For those of you who read Investor's Business Daily, what do you think of CANSLIM for trading? I spoke with one trader and he said he lost a lot of money trading using CANSLIM. I have a different perspective though. I'm up 57% for the year by buying growth stocks breaking out of bases on heavy volume during bull markets (ie when the BIg Picture says it's safe to buy stocks). What do you guys think of CANSLIM? Is it too restrictive?
It's a good book overall, good intro for newbs, plenty of valuable tips & thoughts, but woudn't follow it blindly. None of the books should be followed blindly. Keep the tips in mind, but continue practicing. Mix it up with you own experience & skill. Adjust.
Also keep in mind that a lot of the traders who place high in the North American trading competition are followers of Bill O'Neil. Minervini comes to mind. Buy the right stock at the right time, cut your losers quickly. How can you go wrong?
In fairness to a canslim approach the ETF tracks the IDB index and is required to be invested in equities with a maximum cash position of 50%. The retail investor can take their losses and be 100% in cash in a down market. I'm not sure what the criteria is to be in the index or how often they rebalance. Another advantage for the retail trader is the ability to move quickly. Finally the index is comprised of 50 stocks. The canslim approach recommends no more than 8. Diversification leads to average performance.
FFTY as a mid-cap growth fund doesn't even outperform the MDY (S&P Midcap ETF) so it is useless. MTUM is probably better if you want momentum. O'Neil's strategy is sound but I think its isn't as straight forward as following a ruleset to pick stocks. I still think the godfather of this strategy is really Nicolas Darvas. I prefer Darvas' strategy of buying stocks at all time highs that are in futuristic sectors. To my knowledge the really big gainers from the last 2 market crashes tend to be some futuristic business (Tesla, nVidia, Roku, Shopify, etc.). The only exceptions I can think of is Chipotle or Domino's Pizza but even these companies benefited greatly from technology. Darvas' money management was nonexistent so he was lucky he invested in the boom time of the 1950s, but he did have hard rules for exiting positions like when the stock went below the "Darvas box."
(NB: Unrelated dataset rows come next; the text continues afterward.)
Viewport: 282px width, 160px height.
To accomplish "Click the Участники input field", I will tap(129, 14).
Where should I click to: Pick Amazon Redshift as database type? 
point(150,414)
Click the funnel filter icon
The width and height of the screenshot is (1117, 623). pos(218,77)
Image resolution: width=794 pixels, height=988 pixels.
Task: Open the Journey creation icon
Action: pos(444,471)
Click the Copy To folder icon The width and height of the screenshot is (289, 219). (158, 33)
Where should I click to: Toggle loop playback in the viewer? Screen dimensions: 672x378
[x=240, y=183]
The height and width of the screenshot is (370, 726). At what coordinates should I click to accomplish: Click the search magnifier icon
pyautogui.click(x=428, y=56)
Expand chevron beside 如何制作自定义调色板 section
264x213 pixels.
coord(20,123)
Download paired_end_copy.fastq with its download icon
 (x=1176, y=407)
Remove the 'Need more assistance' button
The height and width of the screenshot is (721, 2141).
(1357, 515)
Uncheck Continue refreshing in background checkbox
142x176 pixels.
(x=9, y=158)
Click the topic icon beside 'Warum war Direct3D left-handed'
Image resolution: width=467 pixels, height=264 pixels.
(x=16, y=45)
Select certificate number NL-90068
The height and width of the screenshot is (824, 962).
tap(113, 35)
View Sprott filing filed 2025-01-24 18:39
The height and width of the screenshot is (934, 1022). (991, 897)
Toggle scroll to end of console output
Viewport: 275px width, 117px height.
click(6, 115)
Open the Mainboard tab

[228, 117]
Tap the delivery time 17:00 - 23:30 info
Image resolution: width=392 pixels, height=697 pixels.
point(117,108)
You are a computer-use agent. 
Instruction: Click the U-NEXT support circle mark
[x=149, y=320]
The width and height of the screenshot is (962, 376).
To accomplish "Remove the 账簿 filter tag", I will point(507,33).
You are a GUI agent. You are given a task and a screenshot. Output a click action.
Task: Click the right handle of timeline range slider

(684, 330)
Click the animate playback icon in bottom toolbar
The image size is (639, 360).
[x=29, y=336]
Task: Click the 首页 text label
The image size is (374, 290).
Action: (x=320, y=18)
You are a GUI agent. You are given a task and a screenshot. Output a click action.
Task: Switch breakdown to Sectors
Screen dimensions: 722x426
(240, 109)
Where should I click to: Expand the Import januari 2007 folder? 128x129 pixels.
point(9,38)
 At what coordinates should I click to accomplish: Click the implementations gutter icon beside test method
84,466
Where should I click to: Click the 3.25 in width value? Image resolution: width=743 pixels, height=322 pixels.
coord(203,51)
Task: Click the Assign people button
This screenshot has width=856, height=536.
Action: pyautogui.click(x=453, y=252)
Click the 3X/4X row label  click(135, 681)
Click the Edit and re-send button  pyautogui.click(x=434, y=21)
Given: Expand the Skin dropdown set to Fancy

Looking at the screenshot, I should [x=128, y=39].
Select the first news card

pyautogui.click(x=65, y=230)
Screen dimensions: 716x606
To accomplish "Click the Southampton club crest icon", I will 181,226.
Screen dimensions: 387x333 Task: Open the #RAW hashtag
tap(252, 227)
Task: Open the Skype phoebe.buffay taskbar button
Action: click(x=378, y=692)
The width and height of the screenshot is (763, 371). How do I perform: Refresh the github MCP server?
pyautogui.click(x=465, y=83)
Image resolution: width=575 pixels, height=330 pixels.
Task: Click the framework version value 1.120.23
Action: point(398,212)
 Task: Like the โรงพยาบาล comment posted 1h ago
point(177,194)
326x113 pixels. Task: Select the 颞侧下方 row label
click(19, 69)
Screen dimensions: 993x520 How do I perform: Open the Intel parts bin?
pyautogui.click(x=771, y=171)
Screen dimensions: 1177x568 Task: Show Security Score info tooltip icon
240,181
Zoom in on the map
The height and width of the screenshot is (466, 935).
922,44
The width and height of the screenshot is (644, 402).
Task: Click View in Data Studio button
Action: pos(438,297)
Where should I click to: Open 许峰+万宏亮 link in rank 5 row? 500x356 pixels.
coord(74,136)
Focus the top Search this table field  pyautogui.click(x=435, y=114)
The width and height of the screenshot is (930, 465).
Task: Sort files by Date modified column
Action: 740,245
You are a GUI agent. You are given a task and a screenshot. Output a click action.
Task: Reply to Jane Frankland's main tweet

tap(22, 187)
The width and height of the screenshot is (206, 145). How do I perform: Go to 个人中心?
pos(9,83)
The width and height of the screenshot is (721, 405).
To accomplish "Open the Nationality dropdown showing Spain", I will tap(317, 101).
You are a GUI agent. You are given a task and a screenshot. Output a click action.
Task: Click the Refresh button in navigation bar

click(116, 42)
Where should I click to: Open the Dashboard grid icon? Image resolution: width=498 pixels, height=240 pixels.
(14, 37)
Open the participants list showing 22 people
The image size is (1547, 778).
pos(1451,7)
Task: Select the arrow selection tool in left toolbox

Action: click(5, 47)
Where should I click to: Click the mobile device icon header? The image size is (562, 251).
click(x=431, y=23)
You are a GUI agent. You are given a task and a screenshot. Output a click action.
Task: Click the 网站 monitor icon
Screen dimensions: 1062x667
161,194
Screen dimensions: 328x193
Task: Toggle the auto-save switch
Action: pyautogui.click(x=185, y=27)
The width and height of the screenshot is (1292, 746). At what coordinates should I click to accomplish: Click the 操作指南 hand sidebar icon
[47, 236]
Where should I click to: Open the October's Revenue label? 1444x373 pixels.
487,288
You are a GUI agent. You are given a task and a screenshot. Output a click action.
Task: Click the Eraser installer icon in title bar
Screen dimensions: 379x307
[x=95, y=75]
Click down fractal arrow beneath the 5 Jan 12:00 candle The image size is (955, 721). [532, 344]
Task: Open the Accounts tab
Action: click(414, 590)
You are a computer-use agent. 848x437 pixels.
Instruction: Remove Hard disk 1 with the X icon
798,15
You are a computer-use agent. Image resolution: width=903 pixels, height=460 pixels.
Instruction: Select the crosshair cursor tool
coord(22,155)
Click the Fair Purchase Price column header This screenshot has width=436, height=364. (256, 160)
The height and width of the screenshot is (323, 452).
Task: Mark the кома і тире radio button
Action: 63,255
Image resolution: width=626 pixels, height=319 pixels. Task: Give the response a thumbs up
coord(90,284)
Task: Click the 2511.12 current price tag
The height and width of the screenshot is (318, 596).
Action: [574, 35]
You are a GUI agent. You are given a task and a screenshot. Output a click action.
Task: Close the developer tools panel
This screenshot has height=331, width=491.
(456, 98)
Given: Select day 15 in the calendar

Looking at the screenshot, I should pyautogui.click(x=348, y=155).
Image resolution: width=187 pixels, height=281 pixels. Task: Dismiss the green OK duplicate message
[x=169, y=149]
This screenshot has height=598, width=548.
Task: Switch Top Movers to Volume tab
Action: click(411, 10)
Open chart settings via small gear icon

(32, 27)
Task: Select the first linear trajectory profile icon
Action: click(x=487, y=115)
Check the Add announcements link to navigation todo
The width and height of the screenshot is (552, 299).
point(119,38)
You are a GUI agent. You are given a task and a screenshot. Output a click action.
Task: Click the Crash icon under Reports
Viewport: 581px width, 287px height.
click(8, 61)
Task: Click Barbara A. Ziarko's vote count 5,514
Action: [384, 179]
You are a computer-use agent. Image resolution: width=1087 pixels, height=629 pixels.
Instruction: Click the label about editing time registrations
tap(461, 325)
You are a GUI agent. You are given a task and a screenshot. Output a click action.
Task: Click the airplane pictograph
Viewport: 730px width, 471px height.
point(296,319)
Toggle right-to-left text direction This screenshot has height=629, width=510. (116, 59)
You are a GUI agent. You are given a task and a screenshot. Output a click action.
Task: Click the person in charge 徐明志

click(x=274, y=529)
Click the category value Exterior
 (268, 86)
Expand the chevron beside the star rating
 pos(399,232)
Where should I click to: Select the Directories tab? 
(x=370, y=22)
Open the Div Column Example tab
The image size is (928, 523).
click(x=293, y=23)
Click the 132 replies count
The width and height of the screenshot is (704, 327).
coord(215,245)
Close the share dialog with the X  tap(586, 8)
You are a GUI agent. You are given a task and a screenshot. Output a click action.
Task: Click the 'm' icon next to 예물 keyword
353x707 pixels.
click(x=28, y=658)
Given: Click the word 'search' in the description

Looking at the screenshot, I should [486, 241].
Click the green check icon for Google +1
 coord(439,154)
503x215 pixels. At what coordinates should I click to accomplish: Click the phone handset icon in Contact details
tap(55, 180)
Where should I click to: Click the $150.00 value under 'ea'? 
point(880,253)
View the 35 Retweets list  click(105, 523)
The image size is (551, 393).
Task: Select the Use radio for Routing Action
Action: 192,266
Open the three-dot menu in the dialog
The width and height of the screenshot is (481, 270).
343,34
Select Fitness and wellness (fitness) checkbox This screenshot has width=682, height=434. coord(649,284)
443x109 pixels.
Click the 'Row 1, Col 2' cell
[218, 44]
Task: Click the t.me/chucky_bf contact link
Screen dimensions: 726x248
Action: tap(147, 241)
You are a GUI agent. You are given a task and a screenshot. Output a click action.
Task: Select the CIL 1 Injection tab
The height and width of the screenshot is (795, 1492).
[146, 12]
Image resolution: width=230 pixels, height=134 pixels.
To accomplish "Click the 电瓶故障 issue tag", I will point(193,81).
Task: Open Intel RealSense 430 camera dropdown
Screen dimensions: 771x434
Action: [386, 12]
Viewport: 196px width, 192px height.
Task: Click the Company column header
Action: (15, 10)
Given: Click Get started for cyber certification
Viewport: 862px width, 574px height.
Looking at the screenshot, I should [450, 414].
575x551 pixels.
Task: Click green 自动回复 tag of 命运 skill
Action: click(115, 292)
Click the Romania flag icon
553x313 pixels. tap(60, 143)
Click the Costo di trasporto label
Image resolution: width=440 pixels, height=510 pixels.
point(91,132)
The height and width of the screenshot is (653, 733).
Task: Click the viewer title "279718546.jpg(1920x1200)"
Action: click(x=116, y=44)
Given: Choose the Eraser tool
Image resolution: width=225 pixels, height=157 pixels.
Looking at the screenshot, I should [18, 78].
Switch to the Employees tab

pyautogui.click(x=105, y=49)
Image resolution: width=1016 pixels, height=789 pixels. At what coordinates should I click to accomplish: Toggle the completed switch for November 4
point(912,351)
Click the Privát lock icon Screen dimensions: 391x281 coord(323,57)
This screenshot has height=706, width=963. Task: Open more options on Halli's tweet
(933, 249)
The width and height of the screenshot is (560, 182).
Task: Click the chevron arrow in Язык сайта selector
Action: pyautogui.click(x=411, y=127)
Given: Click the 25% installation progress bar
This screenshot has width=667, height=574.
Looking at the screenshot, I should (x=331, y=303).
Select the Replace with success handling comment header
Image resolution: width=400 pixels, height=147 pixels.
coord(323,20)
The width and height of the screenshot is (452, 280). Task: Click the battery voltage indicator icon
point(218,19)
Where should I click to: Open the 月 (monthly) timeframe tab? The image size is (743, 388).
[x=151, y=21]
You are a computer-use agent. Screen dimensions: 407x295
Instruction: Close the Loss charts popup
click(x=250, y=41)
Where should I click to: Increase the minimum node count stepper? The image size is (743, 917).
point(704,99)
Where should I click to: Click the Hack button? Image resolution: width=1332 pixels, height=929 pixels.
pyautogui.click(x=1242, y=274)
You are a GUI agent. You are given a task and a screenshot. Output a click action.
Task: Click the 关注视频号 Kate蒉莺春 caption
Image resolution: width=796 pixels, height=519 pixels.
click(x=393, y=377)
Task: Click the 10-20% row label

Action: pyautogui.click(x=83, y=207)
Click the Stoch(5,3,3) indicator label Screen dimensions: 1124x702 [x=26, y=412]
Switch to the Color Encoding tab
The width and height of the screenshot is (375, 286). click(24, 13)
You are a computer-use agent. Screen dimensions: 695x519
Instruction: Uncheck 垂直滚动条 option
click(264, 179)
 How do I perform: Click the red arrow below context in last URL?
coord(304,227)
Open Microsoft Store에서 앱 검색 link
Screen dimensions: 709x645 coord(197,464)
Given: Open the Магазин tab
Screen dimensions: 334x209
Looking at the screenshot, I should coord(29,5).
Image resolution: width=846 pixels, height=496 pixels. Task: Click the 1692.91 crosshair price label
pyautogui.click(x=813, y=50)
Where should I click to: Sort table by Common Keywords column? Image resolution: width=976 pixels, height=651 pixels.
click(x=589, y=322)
I did CANSLIM for some time, also used their MarketSmith service, but ultimately found it difficult to trade as it takes quite a long time to see if it works. Their market timing model gets quite choppy occasionally. Backtesting their model is nearly impossible because of data requirements. It is one of the few things that still sound fairly credible to me, it just wasn't something I could follow blindly because of the above. Ultimately moving into way shorter term systematic trading, where I could validate systems myself and get live feedback way faster because trades count is much higher.
I tried to combine CANSLIM with long options...did not work out so well. Was also using MarketSmith which really makes it a lot easier...It is just set up really nicely displaying sales and growth qtr to qtr. I liked several features but ultimately cancelled when I stopped using that system. I think it would work better trading equities as it was intended but still I dont see it as exceptional. Its good as it helps give you a pretty solid method to select the underlying and picking direction (i would often use basically a reverse CANSLIM looking for consistent sales decrease etc to buy puts)...but all of the fundamental trading skills are still very much needed...proper position sizing, patience (including overtrading), cutting losers, having greed in check on winners, discipline to follow your rules, etc...If these (and others) are not well developed then Im not so sure that it matters at all what method you use.